Linda Welch, 49, a serial entrepreneur, had gathered 386 Elements community members who have, the article reports, “helped develop the concept (a sustainable vegetarian/raw foods restaurant), the look (a comfortable gathering space with an open kitchen), the logo (a bouquet of colorful leaves) and even the name [Elements].”

“Most businesses are started because you have a great idea, and you take it out to the public to see if they like it,” Welch is quoted in the Post story. “This is the opposite. We’re finding out what people want and doing it.”

As for the genesis: The article continues,

“The Elements project began in February 2007 when Welch [49], who owns area several businesses in the District, purchased the business and liquor licenses of nearby Sparky’s, a coffee shop that had closed. Welch has helped launch 22 startups but has no restaurant experience. She didn’t know exactly what she planned to do with the licenses, other than open a small cafe. Around that time, Neil Takemoto, 40, another local entrepreneur who had worked with Welch, stopped by to chat. When Welch told him about her plans, Takemoto suggested crowdsourcing the restaurant.

“‘I said, ‘Great!’ ” Welch remembers. ” ‘What the hell is that?’ ‘”

Takemoto runs a business, CoolTown Studios, that helps companies use crowdsourcing and other social media techniques to support community development.

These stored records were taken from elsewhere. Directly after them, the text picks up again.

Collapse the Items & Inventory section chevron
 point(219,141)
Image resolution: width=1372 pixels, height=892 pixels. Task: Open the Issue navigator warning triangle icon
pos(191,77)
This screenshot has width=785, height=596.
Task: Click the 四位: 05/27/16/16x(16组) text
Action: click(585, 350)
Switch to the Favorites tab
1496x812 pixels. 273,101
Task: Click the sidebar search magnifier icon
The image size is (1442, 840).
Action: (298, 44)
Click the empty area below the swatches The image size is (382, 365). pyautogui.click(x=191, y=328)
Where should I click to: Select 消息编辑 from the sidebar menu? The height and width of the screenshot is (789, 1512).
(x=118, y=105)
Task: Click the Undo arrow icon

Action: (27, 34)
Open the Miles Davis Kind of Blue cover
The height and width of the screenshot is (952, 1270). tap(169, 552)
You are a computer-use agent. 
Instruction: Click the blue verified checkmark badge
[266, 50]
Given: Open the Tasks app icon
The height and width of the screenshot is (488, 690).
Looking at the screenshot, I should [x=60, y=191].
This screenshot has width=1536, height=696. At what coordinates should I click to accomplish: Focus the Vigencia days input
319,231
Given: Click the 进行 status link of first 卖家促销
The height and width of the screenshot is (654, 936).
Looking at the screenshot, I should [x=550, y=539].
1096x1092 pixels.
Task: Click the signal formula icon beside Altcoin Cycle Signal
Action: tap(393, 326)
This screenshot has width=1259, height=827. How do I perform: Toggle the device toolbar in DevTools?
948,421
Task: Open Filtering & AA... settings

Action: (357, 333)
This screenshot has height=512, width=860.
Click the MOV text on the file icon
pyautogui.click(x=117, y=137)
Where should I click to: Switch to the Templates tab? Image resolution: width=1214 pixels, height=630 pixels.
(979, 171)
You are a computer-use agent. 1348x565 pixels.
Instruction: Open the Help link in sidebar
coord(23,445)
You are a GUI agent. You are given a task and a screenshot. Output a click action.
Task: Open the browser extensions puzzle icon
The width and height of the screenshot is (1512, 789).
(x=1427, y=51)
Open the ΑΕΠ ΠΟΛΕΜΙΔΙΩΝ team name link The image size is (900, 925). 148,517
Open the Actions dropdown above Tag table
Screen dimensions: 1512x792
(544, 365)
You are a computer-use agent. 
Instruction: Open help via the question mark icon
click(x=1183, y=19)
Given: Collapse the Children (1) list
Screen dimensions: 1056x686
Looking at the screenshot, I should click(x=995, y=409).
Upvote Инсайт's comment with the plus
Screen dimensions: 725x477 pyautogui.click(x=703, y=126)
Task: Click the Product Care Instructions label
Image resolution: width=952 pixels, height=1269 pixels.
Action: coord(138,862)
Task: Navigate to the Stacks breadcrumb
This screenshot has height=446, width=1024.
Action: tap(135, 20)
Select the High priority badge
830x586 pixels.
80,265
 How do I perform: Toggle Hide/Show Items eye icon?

Here’s a schematic illustrating the collective developement process from the site his company created to support Elements:

The Elements project is a fascinating attempt at a proof-of-concept using “wisdom of the crowds” to build a real-life, carbon-based business from the ground up.

It’ll also be interesting to see what happens now that the effort has been publicized beyond the core group of enthusiasts and supporters. Since the article has appeared, about 30 people have signed up.

What happens to the wisdom ofthe crowds–and the value of their advice–as the crowd expands? Crowdsourcing theory says things will get better, as greater collective intelligence is tapped.

We’ll see. I, for one, am looking forward to the opening, sometime next year. Process is good. Product is vital for a restaurant.

Which is to say: I sure hope the food’s good.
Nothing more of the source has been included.